The US Army will allow 2000 high-priority staff to access classified information from their home devices using a virtual desktop solution. Risky.Biz was initially sceptical, but upon investigation, the story actually checks out. Around 500 users will get first access from their homes in mainland USA, before testing performance for users based further abroad. Close to 800,000 US Department of Defence personnel have been teleworking during the COVID-19 pandemic, but until now none of them have handled classified information.

Is there anything the Norks won't nick?

We're happy to award Lazarus Group, the North Korean gang that brazenly stole millions from banks, released ransom worms and breached cryptocurrency exchanges, with the inaugural Risky.Biz participation award. This award isn't about winning, it's about having a go. A few weeks ago we learned about Lazarus Group's dabble in Business Email Compromise to make a few extra bucks at the back end of an espionage campaign. Now they're reportedly having a crack at Magecart-style web skimming. This is the type of modern, agile APT-ing we like to see!

This Chinese defence contractor hunts Uyghurs

Researchers at Lookout discovered similarities between several malicious Android apps that target the Uyghur diaspora, and upon probing some "unsecured" C2 infrastructure (lol) determined the authors were from a specific Chinese defence contractor in Xi'an.

University of California paid $1.4m ransom - while the BBC watched

The University of California paid a US$1.4m ransom to a ransomware crew that infected the university network with NetWalker malware. BBC journalist Joe Tidy watched the negotiations unfold on the dark web and reported the whole episode. Yeesh.

Fake Android apps hoover up Facebook IDs

Google removed 25 malicious Android apps from the Google Play store that popped a Facebook-themed login screen in the phone's browser whenever it detected the user opening the legitimate Facebook app. The 25 apps were collectively downloaded 2.34 million times. It's unclear how many credentials were stolen.

Organised crime takes a serious hit

Joseph Cox at Vice Motherboard has written an entertaining follow-up to his original reporting on the shutdown of the Encrochat encrypted phone network, which has resulted in the arrest of literally hundreds of criminals. We'll be hearing from Joseph about the story on tomorrow's Risky Business podcast.

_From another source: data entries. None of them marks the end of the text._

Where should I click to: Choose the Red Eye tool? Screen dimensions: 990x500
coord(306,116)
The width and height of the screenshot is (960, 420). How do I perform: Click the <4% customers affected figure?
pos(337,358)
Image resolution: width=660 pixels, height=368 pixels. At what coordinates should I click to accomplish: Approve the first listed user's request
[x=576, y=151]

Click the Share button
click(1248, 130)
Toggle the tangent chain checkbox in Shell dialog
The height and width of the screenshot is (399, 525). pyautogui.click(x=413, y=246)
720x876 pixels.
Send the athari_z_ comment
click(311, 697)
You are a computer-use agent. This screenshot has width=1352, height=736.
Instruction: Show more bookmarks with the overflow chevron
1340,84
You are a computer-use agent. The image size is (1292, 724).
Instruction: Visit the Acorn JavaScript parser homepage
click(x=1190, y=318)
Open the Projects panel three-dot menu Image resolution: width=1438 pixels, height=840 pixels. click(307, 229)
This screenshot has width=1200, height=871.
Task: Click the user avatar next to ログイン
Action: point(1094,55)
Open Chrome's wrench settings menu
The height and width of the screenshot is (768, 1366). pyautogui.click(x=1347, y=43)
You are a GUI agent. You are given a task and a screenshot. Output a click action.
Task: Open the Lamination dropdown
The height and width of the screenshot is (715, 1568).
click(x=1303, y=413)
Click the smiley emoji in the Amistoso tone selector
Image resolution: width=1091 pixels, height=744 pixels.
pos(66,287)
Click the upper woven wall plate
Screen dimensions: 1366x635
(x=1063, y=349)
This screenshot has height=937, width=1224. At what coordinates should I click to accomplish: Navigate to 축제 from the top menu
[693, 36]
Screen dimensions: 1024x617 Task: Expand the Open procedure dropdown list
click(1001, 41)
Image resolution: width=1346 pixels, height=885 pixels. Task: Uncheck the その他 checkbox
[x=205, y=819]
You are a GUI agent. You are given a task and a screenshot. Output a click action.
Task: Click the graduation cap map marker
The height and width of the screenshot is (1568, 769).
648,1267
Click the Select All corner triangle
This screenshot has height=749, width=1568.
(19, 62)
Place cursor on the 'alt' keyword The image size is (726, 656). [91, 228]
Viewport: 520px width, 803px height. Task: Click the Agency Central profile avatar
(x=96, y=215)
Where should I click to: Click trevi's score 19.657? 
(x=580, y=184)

CISA, FBI publish advice on TOR traffic

The US Government released advice on how to detect TOR traffic - or in the case of more permissive networks - how best to detect when it is being abused.

Here’s your long read

Alexa O'Brien has published a densely-packed, 7500 word analysis of the United States' case against Julian Assange. It lays bare the DoJ's theory on Assange's alleged crimes and offers genuine insight into how the case has been constructed. If you're interested in all things Wikileaks, it's definitely worth your time. You're just going to need a lot of it!

Correction

Russian cybercrime researchers Group-IB wrote to Risky.Biz to ask that we address them as 'Singapore-based Group-IB", as the company moved its global headquarters from Moscow to Singapore in 2019. The company's majority owner and at least one director have become permanent residents of Singapore and registered the company as GROUP-IB GLOBAL PRIVATE LIMITED with Singapore's regulator. Pozdravlyayu, team!